Since I was a teenager, I have loved the work of Camilla D'Errico (@camilladerricoart). I like the dreamy and colourful atmosphere she creates in her paintings, and the blend of anime elements with surrealism. Many of her paintings have a fairly analogous colour pallette and often include animals, using the colour scheme and animals as symbolism for her emotional experiences whilst leaving the painting also open to interpretation by the viewer.
I am particularly drawn to her paintings where some aspect of the character is distorted, such as the hair being a drippy mass. I relate to this in the sense that I often feel 'damaged', empty, otherworldly, or disconnected from my own body whilst also feeling overwhelmed and irritable. The intense rainbow colour palettes often used for these paintings further communicates the sense of sensory overwhelm to me. I appreciate that I can see my own experience in these paintings.
Even when the artist has drastically different experiences and inspirations to myself, I feel that it is easy to see my own self and experiences in their work.
One example is this painting titled La Jardiniere by Carlos Sablon Perez, where the head of the person has been replaced by a tree. I relate to visual representations of being 'inhuman' in some way, yet still living a human life. To me, the title of this painting would imply that the woman in the painting exists less as a person, and more of a decorative object designed to make the flowers and plants look more pretty, reducing her to a part of the scenery.
Whilst I could talk for ages about the way that women are portrayed in various forms of media, I relate to the idea of kinda looking like other people, doing what I can to act like other people, but still being treated totally different due to me coming across as 'weird' for reasons I cannot control.
The painting named The Magic of Modern Age by Bagus Triyono depicts the sheer volume of information that people have access to nowadays with the ways that technology has developed and continues to develop. It is easy for this information to be skewed of incorrectly interpreted, causing people to be misled without them even knowing.

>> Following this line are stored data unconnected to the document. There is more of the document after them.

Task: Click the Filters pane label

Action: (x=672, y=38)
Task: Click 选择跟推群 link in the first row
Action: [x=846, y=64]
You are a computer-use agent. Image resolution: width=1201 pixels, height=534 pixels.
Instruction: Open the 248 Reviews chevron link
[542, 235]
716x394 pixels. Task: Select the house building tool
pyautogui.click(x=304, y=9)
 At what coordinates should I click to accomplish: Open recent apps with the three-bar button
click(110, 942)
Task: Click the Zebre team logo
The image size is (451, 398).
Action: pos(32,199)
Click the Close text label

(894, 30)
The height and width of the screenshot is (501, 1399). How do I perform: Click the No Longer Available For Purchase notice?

The intensity and motion of this painting is something I feel represents the chaos and racing thoughts in my mind, how my head is kind of swallowed up by this and how the racing thoughts influence my emotions and perception of reality.
I love the sense of sheer chaos in Hikari Shimoda's (@hikarishimoda) painting Hiro No Jirenma, depicting how we desire a 'hero' at times of great stress and strain whilst the world burns around us, but nobody considers the strain placed on the 'hero'.
Whilst the way that I relate to this is not the intended message of the painting, I relate to it in the sense that neurotypical expectations are constantly placed upon me. I am constantly expected to perform the way people want me to, and I am expected to accommodate everyone around me constantly whilst being very rarely accommodated by others.
This constant performance is exhausting and damaging to my self image, especially when I am also constantly processing all the details of my surroundings (lights, textures, sounds etc), and processing the billion thoughts always whizzing around in my head.
Over the coming months, I intend to explore ways to visually represent the ideas of feeling 'inhuman/alien' in a typical human world, as well as visually representing the sensory overwhelm I experience. I want my work to have an underlying sense of my daily experience in general, as if being viewed through my own eyes and mind. From there, I want to explore various specific experiences, such as the difficulties I have with communication or the way that initiating tasks can have larger consequences (such as mould growing on old food, rubbish piling up, rushing to meet deadlines).